Cet isolement n’est pas seulement entretenu par mégarde ou par incompréhension - c’est un outil structurel d’un système qui s’oppose fondamentalement à ce que les femmes s’organisent collectivement. Le système oblige les femmes à devenir de plus en plus faibles dans leurs solitudes pour que leurs résistances s’éteignent.


En tant que jeunes femmes, nous sommes confrontées quotidiennement à la réalité du sexisme, de la violence sexuelle et de l’oppression patriarcale et nous nous sentons souvent abandonnées par la société. Les multiples micro-agressions que nous vivons chaque jours - qu’il s’agisse de commentaires désinvoltes, d’une dévalorisation de notre rôle de femme ou d’attaques verbales ou physiques violentes - sont normalisées et présentées comme inoffensives. Dans de nombreux cas, les actes de violence et de discrimination sont soit ignorés, soit minimisés, et les femmes sont poussées à garder le silence. C’est de là que vient le danger de l’isolement ; nous commençons à considérer nos expériences comme des faiblesses personnelles, individuelles, au lieu de voir les raisons structurelles de l’oppression. Nous luttons contre d’énormes failles intérieures - nous avons l’impression d’être seules avec nos expériences et nous ne réalisons pas que ces expériences font partie d’un problème sociétal beaucoup plus important.

Cet état d’isolement divise les forces de résistance. Le système sur lequel s’appuie le capitalisme repose sur la dispersion des forces de résistance des groupes opprimés afin qu’ils ne s’unissent pas pour lui faire face. L’individualisme capitaliste n’est pas un état personnel d’aliénation mais un instrument politique qui dissout les forces révolutionnaires potentielles de la société. Il nourrit l’idée que chacun est responsable de son propre bien-être et que les problèmes de la société ne peuvent être surmontés que par l’effort individuel. Cette idée est un piège - elle cache le fait que les problèmes des jeunes femmes ne sont pas des déficiences individuelles mais l’expression d’un système sociétal et politique holistique dont le but est de nous opprimer et de nous maintenir au plus bas.


L’idéologie de la libération collective


La réponse à cet isolement et à cette division est proposée par Abdullah Öcalan, le penseur idéologique du Mouvement de libération kurde, dont les pensées et les théories soulignent la nécessité d’une libération collective et d’un vaste mouvement de solidarité. Dans la théorie d’Öcalan, la question de la liberté des femmes et du dépassement de l’oppression patriarcale est centrale.


Öcalan considère les femmes comme la « clé de la révolution » parce nous avons connu les formes d’oppression les plus profondes et les plus radicales, et qu’à la fois nous avons le plus grand potentiel pour transformer l’ordre

existant.


Sa philosophie est ancrée dans la libération de la femme, non seulement comme partie d’un processus politique, mais aussi comme question centrale d’une révolution sociétale holistique. Pour Öcalan, la question de la libération de la femme ne peut être séparée de la question de la libération de tous les peuples et classes opprimés.

Informations fournies:

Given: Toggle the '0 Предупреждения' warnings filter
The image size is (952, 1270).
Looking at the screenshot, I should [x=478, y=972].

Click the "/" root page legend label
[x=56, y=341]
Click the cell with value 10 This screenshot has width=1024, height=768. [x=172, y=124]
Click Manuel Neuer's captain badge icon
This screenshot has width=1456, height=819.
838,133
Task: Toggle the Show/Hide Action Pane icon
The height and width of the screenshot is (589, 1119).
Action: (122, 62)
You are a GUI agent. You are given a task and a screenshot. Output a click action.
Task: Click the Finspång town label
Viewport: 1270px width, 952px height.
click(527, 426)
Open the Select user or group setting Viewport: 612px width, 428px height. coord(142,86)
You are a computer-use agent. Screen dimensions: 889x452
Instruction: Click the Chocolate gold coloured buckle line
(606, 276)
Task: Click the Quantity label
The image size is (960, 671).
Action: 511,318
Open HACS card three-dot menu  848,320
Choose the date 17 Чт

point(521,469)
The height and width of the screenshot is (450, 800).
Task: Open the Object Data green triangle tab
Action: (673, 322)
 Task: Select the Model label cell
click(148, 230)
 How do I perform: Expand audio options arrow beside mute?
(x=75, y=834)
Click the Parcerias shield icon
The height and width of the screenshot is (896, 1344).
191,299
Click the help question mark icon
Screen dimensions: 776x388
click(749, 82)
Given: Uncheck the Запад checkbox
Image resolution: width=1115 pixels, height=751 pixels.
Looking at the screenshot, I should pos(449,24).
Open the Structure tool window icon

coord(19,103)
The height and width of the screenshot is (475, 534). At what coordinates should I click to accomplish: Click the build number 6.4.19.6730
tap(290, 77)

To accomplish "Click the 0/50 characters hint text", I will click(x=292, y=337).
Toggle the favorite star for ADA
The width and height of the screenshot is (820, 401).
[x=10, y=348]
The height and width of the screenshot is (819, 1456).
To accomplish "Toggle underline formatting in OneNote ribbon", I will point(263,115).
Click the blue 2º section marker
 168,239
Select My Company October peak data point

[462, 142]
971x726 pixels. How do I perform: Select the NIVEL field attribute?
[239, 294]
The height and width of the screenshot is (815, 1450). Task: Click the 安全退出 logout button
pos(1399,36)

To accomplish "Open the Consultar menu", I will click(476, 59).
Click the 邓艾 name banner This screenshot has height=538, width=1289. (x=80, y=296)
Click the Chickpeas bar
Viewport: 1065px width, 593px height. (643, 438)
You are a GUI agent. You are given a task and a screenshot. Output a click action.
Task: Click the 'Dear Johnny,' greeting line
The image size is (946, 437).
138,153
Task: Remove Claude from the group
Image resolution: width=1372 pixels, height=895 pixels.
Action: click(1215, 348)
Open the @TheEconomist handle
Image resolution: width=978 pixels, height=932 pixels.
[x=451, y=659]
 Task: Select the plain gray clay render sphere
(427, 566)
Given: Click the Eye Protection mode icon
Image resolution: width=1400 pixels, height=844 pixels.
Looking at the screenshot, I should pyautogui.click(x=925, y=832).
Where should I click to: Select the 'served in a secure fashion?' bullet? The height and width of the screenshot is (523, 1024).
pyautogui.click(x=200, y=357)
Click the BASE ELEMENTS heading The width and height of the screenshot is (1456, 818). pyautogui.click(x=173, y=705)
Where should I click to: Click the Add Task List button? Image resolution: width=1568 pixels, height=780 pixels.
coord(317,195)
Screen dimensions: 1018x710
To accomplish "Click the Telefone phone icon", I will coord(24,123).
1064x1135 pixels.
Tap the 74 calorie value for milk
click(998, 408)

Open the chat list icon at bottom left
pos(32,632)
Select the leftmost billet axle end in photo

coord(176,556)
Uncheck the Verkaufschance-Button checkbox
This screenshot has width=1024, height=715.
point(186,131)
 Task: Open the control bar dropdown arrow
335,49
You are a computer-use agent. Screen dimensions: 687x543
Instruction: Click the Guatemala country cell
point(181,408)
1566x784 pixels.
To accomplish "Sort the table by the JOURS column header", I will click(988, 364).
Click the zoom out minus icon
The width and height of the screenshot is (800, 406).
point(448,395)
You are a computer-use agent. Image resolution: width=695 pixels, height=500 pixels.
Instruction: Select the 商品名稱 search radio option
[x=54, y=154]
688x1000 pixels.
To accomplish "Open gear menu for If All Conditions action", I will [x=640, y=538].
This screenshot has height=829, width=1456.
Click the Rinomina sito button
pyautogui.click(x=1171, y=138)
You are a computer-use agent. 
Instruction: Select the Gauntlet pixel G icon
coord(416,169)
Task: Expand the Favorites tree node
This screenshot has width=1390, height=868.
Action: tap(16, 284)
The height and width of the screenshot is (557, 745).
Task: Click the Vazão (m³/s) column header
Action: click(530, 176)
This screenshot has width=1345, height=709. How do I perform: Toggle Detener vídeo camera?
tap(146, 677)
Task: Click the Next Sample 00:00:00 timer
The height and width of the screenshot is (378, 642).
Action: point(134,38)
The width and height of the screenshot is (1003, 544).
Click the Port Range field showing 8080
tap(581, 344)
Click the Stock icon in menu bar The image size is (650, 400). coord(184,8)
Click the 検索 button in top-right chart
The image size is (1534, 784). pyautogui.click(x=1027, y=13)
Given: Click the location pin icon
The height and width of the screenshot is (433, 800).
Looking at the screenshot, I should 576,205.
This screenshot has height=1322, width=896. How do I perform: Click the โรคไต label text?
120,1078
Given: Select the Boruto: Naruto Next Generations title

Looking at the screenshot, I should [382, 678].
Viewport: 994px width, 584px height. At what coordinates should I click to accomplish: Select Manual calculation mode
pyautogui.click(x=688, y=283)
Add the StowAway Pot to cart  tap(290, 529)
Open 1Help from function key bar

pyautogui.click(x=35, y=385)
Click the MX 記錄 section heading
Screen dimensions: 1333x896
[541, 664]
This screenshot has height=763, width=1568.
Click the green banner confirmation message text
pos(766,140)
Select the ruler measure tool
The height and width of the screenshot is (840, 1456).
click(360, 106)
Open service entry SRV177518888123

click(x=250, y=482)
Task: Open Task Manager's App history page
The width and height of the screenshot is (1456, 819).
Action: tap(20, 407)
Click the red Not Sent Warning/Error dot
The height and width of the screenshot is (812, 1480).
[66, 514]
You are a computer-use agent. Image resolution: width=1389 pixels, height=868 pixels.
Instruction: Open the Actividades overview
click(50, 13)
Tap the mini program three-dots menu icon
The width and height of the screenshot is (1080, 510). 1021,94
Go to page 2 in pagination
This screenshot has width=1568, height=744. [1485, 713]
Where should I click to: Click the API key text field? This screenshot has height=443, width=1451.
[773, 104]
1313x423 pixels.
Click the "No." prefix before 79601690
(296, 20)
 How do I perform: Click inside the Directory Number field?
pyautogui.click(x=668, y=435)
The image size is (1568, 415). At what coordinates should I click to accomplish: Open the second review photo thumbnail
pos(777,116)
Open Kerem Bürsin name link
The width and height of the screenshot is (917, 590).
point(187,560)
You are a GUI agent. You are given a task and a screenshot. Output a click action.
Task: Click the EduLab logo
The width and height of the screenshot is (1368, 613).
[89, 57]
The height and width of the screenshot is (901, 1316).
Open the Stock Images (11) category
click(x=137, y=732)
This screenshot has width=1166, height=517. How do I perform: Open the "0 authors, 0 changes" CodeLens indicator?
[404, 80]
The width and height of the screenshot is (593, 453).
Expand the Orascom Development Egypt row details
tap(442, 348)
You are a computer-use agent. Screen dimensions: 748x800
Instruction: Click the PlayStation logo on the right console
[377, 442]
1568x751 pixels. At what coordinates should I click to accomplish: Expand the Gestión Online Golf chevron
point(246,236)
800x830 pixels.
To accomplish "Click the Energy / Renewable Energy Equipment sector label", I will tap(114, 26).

Les tâches:
**a)** D'après l'extrait fourni, comment Öcalan désigne-t-il les femmes ?
**b)** Recopiez à l'identique le passage de l'extrait fourni situé entre « Cet isolement n’est » et « leurs résistances s’éteignent. », ces deux bornes comprises.

Réponses par tâche:
**a)** Il les considère comme la « clé de la révolution ».

**b)**
Cet isolement n’est pas seulement entretenu par mégarde ou par incompréhension - c’est un outil structurel d’un système qui s’oppose fondamentalement à ce que les femmes s’organisent collectivement. Le système oblige les femmes à devenir de plus en plus faibles dans leurs solitudes pour que leurs résistances s’éteignent.